Die "Entführung" der Internetadresse ebay.de, die am vergangenen Wochenende für
Aufsehen sorgte, ist aufgeklärt. Das LKA Niedersachsen teilte heute mit, dass ein 19-jähriger Schüler aus dem Landkreis Helmstedt für den Super-Gau verantwortlich sei.
Just for fun
Das LKA, das sich nach Bekanntwerden des Falles in die Ermittlungen eingeschaltet hatte, durchsuchte am gestrigen Tage das Elternhaus des Schülers. Er gestand die Tat nach einer Vernehmung unverzüglich ein. Er habe keinen Schaden anrichten wollen, sondern einfach "just for fun" agiert. Weiter gab er gegenüber den Beamten an, er habe es nicht für möglich gehalten, dass die Domain tatsächlich auf ihn überschrieben werden könne. Wie der Spiegel berichtet, laufen die Ermittlungen weiter. Es stehe der Verdacht im Raum, dass der Schüler sensible Daten ausspähen wollte. Über das weitere juristische Vorgehen wird demnach zu einem späteren Zeitpunkt die Staatsanwaltschaft Braunschweig entscheiden.

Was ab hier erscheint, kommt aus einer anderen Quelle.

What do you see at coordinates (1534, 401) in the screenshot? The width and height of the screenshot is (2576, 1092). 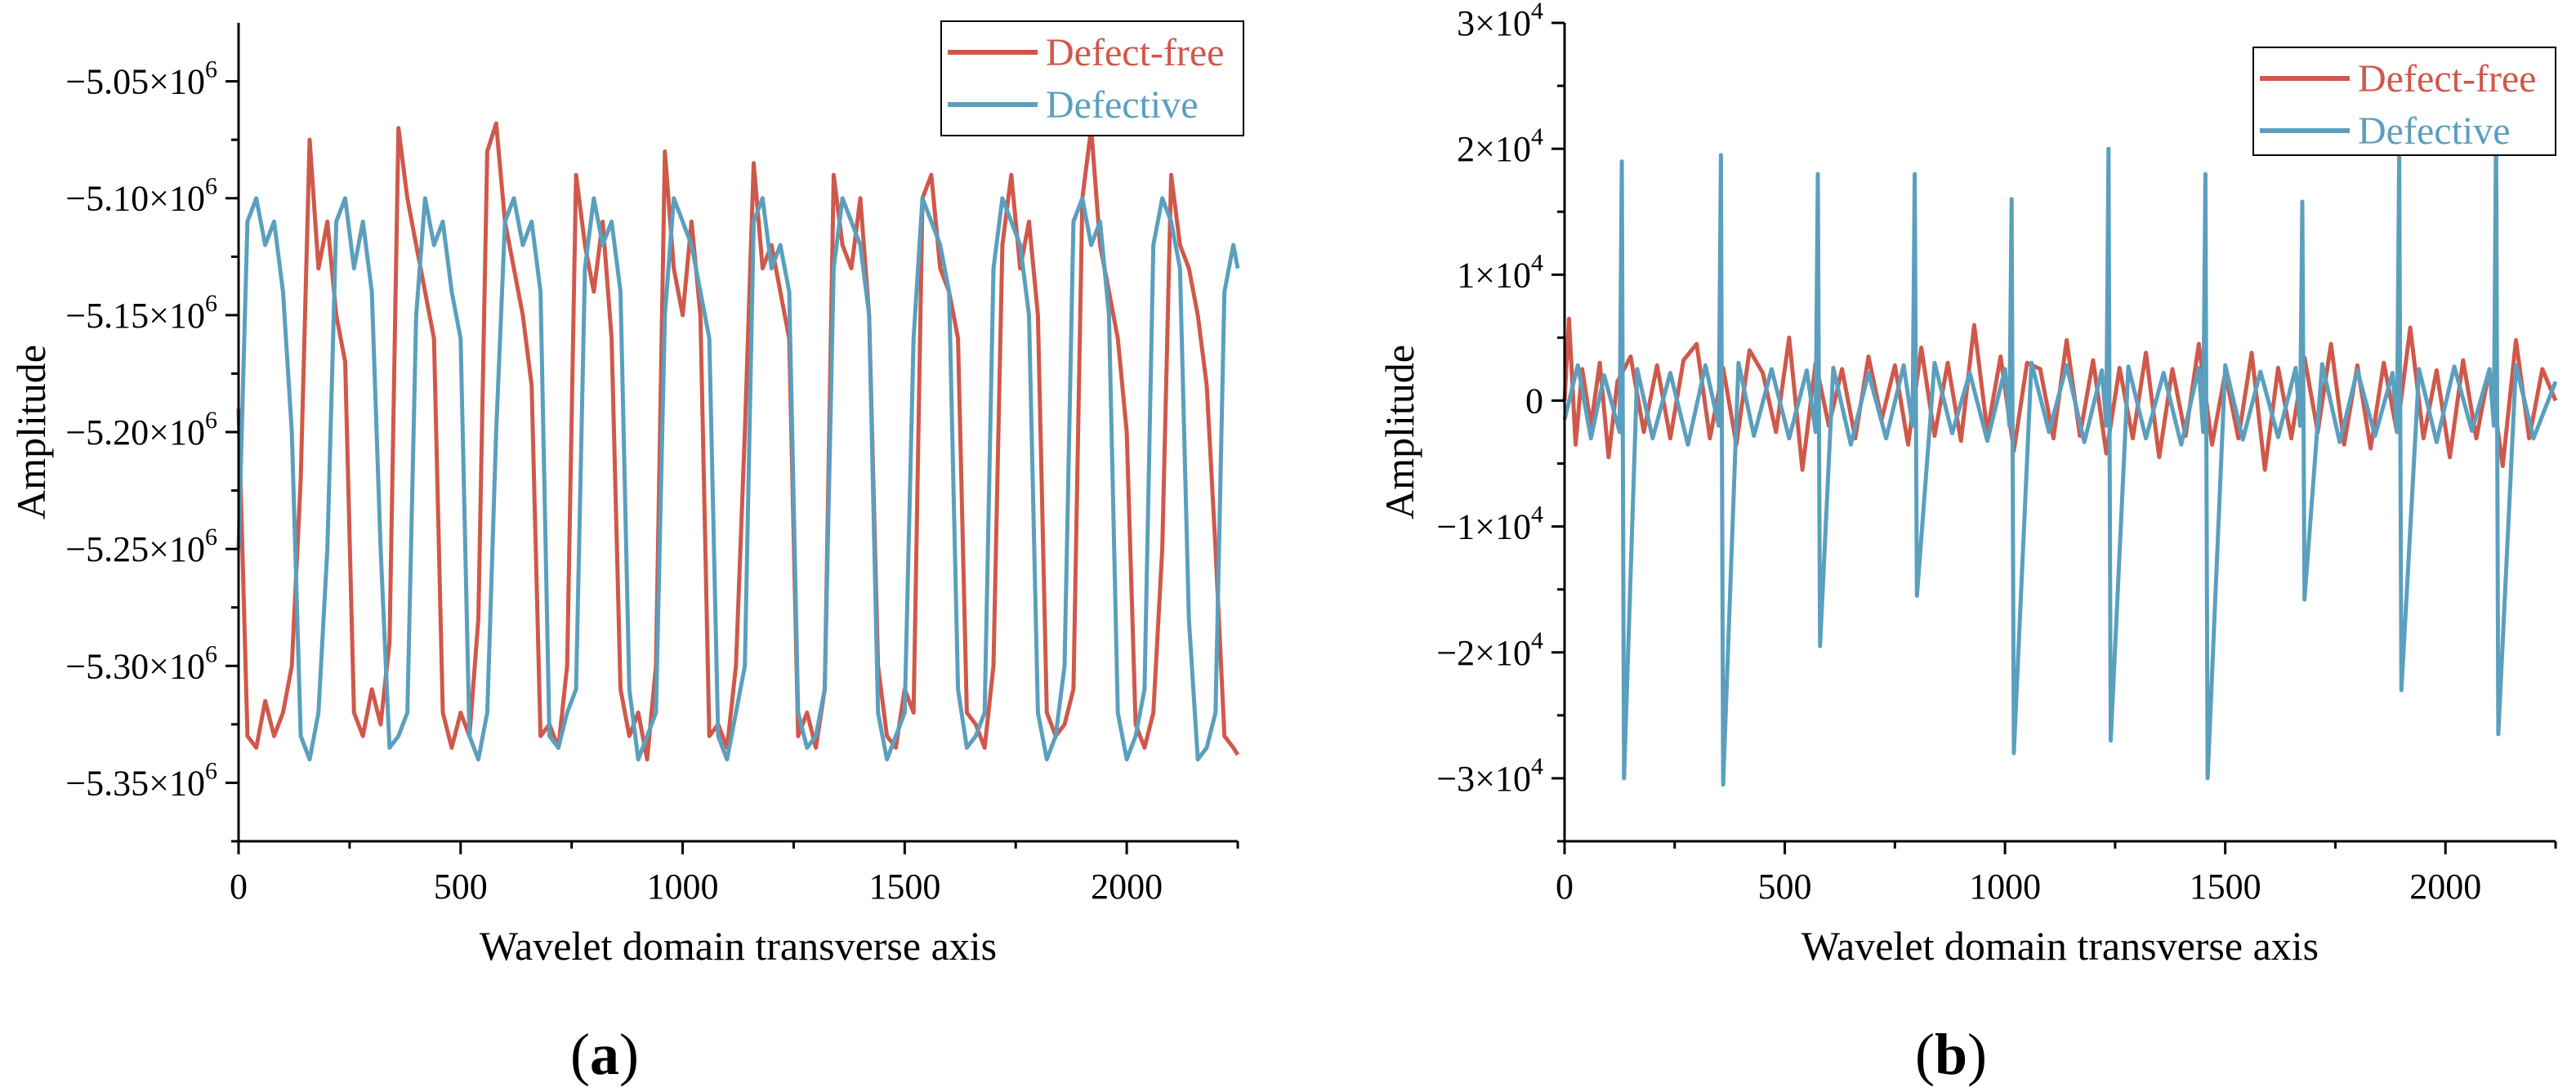 I see `y-tick-label: 0` at bounding box center [1534, 401].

Rüdiger Butte, Leiter des LKA, sagte in einer ersten Reaktion: "Dieser erneute Ermittlungserfolg mit internationalem Bezug belegt, dass sich Täter im Internet zwar weltweit und anonymisiert bewegen können, aber trotzdem Spuren hinterlassen, die von Ermittlern auswertbar sind." Abzuwarten ist, ob auf den jungen Mann nun Schadensersatzforderungen zukommen werden. Zahlreiche eBay-User dürften durch den gestörten Betrieb am vergangenen Wochenende viel Geld verloren haben.